How to detect if a string contains hindi (devnagri) in it with character and word count

Below is a example string -
$string = "abcde वायरस abcde"
I need to check weather this string contains any Hindi (Devanagari) content and if so the count of characters and words. I guess regex with unicode character class can work http://www.regular-expressions.info/unicode.html. But I am not able to figure out the correct regex statement.

To find out, if a string contains a Hindi (Devanagari) character, you need to have a full list of all Hindi characters. According to this website, the Hindi characters are the hexadecimal characters between 0x0900 and 0x097F (decimal 2304 to 2431).
The regular expression pattern needs to match, if any of those characters are in the set. Therefore, you can use a pattern (actually a set of characters) to match the string, which looks like this:
[\u0900\u0901\u0902 ... \u097D\u097E\u097F]
Because it is rather cumbersome to manually write this list of characters down, you can generate this string by iterating over the decimal characters from 2304 to 2431 or over the hexadecimal characters.

********************

* _Direction 1_: Return the part of the thread on detecting Hindi text that opens with the words containing "Below is a example" and closes with "correct regex statement.".
* _Direction 2_: Take the thread on detecting Hindi text further, picking up after its last sentence.
These rows come from a different source than the thread.

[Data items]

********************

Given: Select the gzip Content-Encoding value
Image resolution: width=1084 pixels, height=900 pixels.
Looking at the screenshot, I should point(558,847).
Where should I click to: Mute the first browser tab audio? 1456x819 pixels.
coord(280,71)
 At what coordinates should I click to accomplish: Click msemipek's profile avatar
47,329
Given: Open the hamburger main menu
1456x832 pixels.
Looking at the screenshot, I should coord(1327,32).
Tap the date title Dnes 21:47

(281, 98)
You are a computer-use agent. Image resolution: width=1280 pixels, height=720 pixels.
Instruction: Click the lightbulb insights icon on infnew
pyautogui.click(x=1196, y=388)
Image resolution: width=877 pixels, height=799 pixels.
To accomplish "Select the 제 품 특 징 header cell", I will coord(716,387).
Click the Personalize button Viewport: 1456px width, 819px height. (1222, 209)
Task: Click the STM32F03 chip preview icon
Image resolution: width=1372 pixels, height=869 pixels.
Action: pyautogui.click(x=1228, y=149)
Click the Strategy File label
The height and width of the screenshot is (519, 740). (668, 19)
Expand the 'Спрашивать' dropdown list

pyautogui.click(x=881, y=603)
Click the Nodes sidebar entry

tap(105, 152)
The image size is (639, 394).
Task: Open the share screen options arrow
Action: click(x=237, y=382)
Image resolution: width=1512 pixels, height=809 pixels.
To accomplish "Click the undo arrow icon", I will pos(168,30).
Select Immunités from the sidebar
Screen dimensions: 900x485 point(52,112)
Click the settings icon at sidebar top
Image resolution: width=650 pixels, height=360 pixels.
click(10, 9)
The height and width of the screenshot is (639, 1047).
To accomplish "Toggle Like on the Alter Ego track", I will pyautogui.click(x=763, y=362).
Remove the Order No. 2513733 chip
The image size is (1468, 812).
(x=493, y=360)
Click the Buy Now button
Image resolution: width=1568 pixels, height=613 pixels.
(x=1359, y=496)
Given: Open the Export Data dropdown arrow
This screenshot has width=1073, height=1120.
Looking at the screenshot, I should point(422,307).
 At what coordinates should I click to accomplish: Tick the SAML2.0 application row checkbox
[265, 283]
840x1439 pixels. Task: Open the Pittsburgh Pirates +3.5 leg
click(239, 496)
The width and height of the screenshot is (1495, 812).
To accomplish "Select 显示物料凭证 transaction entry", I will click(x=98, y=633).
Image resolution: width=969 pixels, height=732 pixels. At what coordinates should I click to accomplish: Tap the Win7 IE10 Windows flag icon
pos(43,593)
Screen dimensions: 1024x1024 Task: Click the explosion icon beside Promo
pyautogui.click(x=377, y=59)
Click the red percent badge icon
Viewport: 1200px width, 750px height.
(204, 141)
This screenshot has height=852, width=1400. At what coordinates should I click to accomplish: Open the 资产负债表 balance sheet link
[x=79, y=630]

********************

* _Expected output 1_:
Below is a example string -
$string = "abcde वायरस abcde"
I need to check weather this string contains any Hindi (Devanagari) content and if so the count of characters and words. I guess regex with unicode character class can work http://www.regular-expressions.info/unicode.html. But I am not able to figure out the correct regex statement.

* _Expected output 2_:
To count all words containing at least one Hindi character, you can use the following pattern. It contains white-space (\s) around the word or the beginning (^) or the end ($) around the word, and a global flag, to match every occurence (/g):
/(?:^|\s)[\u0900\u0901\u0902 ... \u097D\u097E\u097F]+?(?:\s|$)/g
Here is a live implementation in JavaScript:
var numberOfHindiCharacters = 128;
var unicodeShift = 0x0900;
var hindiAlphabet = [];
for(var i = 0; i < numberOfHindiCharacters; i++) {
hindiAlphabet.push("\\u0" + (unicodeShift + i).toString(16));
}
var regex = new RegExp("(?:^|\\s)["+hindiAlphabet.join("")+"]+?(?:\\s|$)", "g");
var string1 = "abcde वायरस abcde";
var string2 = "abcde abcde";
[ string1.match(regex), string2.match(regex) ].forEach(function(match) {
if(match) {
console.log("String contains " + match.length + " words with Hindi characters only.");
} else {
console.log("String does NOT contain any words with Hindi characters only.");
}
});

It should be a range. The list of all characters is not required.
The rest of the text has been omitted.